Job:
How many lines in the entries below contain the word "left"? Reply with the number alone.
** START Task material **
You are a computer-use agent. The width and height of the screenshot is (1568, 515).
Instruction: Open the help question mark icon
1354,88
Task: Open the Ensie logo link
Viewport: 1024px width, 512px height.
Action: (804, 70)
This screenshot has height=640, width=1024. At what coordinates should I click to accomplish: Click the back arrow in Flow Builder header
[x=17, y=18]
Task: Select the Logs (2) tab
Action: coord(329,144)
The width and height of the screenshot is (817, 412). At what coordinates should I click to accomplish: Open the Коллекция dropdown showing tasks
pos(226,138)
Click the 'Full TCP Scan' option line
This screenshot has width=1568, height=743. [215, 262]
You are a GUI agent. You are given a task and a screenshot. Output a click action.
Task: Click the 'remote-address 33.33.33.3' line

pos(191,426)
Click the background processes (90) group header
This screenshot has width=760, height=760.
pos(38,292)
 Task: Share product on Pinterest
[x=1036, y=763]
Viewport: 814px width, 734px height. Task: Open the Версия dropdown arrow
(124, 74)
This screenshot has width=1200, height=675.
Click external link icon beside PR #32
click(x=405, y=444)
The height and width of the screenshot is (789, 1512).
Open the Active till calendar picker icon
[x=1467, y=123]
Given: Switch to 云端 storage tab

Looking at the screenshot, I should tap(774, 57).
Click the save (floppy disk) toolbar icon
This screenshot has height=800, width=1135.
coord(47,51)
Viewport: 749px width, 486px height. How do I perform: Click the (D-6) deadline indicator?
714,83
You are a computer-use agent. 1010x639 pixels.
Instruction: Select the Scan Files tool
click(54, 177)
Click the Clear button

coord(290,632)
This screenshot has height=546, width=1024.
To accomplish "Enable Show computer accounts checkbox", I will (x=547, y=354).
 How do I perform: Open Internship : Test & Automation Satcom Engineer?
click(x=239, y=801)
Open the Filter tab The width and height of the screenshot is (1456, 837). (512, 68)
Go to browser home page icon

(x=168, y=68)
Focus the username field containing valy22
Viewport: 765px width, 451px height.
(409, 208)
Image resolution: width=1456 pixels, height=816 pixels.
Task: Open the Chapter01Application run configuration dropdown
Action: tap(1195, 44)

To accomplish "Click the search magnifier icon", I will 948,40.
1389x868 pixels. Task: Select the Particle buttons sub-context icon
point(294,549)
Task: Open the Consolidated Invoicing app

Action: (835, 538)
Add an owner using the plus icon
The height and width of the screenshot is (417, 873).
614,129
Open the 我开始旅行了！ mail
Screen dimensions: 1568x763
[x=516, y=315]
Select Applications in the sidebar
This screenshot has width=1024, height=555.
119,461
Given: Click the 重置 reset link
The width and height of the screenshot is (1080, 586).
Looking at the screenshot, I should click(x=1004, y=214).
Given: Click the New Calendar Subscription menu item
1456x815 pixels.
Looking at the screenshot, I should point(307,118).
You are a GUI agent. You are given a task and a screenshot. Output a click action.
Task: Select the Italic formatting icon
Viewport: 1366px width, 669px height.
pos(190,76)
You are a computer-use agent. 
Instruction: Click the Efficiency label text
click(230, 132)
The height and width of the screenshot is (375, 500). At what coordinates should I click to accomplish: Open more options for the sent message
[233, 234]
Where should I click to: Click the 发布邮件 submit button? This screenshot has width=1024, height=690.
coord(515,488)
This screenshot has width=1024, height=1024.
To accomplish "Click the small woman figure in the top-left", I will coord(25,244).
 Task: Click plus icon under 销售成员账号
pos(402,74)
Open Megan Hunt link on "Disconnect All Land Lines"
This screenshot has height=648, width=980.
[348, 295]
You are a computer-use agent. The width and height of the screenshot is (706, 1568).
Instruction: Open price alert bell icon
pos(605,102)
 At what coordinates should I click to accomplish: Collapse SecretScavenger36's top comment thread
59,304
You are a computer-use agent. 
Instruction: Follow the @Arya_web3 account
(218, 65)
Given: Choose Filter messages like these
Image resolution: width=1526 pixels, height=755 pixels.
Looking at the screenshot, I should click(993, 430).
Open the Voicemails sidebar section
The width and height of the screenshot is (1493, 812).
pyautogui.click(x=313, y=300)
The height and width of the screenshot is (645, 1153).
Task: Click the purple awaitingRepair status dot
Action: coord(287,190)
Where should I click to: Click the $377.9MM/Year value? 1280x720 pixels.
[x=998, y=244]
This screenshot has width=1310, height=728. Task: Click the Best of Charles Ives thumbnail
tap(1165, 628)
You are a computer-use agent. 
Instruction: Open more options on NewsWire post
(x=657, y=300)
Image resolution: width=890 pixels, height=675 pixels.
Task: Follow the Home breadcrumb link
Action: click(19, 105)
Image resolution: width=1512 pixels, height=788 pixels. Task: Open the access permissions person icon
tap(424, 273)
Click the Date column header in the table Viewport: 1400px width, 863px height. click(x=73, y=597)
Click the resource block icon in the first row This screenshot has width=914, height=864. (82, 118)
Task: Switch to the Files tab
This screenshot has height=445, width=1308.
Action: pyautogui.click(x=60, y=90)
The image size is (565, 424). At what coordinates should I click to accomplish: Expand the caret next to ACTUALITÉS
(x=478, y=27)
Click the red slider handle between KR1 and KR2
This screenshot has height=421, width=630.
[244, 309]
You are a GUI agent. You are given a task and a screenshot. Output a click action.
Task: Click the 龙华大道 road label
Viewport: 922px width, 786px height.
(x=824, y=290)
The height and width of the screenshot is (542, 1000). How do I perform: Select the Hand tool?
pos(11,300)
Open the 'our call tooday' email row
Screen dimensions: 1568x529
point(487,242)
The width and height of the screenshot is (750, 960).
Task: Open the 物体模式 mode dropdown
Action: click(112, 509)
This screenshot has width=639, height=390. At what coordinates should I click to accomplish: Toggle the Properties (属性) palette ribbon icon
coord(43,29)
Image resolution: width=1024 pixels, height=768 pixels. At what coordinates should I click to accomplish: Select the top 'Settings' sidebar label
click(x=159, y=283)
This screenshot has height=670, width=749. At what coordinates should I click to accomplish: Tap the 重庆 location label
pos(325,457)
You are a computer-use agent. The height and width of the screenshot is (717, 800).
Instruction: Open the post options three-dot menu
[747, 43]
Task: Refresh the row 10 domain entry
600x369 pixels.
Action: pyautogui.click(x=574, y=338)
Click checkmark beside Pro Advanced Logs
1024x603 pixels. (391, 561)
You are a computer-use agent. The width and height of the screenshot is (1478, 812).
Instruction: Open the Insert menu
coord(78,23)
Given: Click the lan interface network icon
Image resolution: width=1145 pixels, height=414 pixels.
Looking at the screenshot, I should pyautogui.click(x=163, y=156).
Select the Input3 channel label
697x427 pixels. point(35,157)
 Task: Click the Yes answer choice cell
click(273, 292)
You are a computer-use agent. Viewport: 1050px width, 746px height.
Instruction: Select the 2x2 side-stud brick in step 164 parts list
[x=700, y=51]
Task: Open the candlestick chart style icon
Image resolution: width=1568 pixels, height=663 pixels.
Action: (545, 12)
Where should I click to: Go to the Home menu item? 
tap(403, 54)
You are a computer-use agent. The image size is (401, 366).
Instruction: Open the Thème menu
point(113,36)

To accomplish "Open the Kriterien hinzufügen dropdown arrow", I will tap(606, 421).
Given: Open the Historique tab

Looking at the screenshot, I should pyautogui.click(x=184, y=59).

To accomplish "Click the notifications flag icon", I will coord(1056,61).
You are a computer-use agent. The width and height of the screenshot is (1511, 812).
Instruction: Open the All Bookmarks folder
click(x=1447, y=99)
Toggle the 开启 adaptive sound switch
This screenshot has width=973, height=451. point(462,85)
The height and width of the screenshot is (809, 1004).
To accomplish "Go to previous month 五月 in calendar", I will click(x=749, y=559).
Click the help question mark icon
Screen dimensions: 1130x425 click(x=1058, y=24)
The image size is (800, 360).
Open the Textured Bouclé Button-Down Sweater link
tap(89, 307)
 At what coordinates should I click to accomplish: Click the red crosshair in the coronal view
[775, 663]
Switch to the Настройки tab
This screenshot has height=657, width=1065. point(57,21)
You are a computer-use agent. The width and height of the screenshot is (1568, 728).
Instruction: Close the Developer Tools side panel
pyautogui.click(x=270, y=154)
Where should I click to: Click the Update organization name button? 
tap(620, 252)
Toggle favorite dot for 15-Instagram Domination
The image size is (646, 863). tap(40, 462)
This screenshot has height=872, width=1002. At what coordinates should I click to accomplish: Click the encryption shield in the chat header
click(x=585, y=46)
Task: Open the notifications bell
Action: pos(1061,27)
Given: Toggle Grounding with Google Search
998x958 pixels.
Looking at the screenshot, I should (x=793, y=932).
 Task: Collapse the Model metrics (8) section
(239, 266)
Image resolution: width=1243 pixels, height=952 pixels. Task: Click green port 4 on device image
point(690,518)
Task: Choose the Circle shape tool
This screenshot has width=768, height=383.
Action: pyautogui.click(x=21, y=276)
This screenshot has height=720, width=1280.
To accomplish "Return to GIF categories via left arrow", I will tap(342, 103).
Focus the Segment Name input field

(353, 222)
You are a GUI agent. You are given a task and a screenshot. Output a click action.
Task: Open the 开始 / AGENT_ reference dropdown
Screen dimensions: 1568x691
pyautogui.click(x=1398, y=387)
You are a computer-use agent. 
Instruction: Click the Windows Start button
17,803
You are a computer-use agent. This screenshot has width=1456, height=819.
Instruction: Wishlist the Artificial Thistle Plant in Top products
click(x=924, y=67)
** END Task material **
Correct output:
2